AWS for M&E Blog

Super slow motion video creation using generative AI on AWS

Slow motion video is an integral part of media productions, particularly sports broadcasting, that provides viewers with an enhanced experience. Capturing action in slow motion allows the audience to see details not possible to observe at full speed. However, recording real-time video at high frame rates requires expensive specialized cameras. Even then, extreme slow motion (more than 240 frames per second) can be jittery and of low quality.

Generative AI provides an innovative solution to create super slow-motion video by interpolating synthetic frames between real frames. Models like Frame Interpolation for Large Motion (FILM) analyze motions between input frames to generate new transitional frames that create seamless ultra-high frame rate slow motion. This approach also scales using cloud services like Amazon SageMaker to deliver low-latency performance for near real-time use cases.

In this blog post, we demonstrate how to leverage FILM and Amazon SageMaker to generate super slow-motion video from standard footage. We will share start how to package the model, deploy the model at scale using Amazon SageMaker Asynchronous endpoint, and then invoke the endpoint to process the video frames. Finally, we assemble the original and synthesized frames into a high frame rate slow motion video. Figure1 and Figure2 show side-by-side comparison videos of the original media and 3x slow motion (3 times more frames per second) media.

Figure1 - Original media

Figure1 – Original media

Figure2 - 3x slow motion media

Figure2 – 3x slow motion media

 

Architecture overview

Figure 3 depicts a reference architecture for building an end-to-end super slow-motion workflow on Amazon Web Services (AWS). Users can reference the end-to-end solution architecture described in this image to understand how these AWS Services fit into a bigger picture, and to build on top as needed.

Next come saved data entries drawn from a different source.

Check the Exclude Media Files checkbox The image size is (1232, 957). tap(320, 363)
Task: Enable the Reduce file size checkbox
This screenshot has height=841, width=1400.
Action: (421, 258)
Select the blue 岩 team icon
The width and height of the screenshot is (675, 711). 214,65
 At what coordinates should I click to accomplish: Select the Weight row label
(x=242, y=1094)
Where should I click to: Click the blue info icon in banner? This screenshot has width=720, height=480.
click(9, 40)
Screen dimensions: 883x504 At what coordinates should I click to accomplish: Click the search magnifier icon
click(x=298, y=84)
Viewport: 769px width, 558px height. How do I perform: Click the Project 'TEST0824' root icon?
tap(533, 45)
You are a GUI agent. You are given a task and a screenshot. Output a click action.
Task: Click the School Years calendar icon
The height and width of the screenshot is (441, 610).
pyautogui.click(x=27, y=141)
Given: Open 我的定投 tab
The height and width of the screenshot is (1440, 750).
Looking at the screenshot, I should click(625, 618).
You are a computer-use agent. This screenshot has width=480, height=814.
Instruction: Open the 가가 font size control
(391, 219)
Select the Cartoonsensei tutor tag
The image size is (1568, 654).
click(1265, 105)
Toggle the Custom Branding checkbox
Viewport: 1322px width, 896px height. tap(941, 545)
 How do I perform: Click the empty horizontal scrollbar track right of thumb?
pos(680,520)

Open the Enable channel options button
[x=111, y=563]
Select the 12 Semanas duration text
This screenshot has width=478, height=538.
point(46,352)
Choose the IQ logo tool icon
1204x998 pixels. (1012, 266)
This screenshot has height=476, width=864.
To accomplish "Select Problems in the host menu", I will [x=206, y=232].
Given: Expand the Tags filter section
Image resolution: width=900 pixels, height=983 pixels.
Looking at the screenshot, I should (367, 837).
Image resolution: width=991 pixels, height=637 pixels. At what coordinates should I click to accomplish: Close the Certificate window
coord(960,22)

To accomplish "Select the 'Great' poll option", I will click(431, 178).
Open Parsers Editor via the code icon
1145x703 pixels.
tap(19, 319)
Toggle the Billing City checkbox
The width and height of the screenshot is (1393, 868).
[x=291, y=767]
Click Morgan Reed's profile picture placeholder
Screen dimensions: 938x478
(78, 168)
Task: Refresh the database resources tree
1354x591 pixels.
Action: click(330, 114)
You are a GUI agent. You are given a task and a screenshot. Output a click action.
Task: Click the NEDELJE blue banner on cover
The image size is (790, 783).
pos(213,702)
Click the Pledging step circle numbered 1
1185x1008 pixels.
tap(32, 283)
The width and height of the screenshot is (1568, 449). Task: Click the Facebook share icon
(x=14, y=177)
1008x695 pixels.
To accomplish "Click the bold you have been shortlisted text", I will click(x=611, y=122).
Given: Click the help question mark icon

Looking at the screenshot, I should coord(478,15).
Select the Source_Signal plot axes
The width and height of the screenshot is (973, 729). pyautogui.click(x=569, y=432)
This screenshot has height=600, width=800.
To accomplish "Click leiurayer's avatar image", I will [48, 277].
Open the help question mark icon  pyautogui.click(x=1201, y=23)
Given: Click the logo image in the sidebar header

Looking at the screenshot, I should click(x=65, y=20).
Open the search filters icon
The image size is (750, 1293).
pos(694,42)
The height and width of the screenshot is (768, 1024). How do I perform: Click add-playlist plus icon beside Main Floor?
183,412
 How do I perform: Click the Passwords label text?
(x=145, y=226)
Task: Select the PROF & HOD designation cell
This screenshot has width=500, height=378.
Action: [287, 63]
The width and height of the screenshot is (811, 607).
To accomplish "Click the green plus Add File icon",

Figure3 - Reference architecture of Super Slow Motion using generative AI on AWS

Figure3 – Super Slow Motion using generative AI on AWS

Architecture steps

  1. Invoke an Amazon API Gateway RESTful API endpoint with AWS Identity and Access Management (IAM)
  2. Amazon API Gateway invokes an AWS Lambda function to process the request.
  3. AWS Lambda function uploads model artifacts (FILM model) and endpoint configuration to an Amazon Simple Storage Service (Amazon S3) bucket and creates an Amazon SageMaker Asynchronous Inference endpoint.
  4. Amazon SageMaker Asynchronous Inference endpoint are used to run the FILM
  5. Upload a short video to an Amazon S3 bucket for processing.
  6. An Amazon Simple Storage Service (S3) event triggers an AWS Step Functions state machine execution to process the request.
  7. An AWS Lambda function extracts frames from the video and stores them in the S3 bucket.
  8. An AWS Lambda function creates an inference job by invoking the SageMaker Asynchronous inference endpoint where the FILM model interpolates new frames. The state machine execution is paused and waits for a job completion status.
  9. SageMaker Inference endpoint sends job status to Amazon Simple Notification Service (Amazon SNS).
  10. The state machine execution resumes where an AWS Lambda function encodes all new frames to create a slow motion video for storage in the S3 bucket.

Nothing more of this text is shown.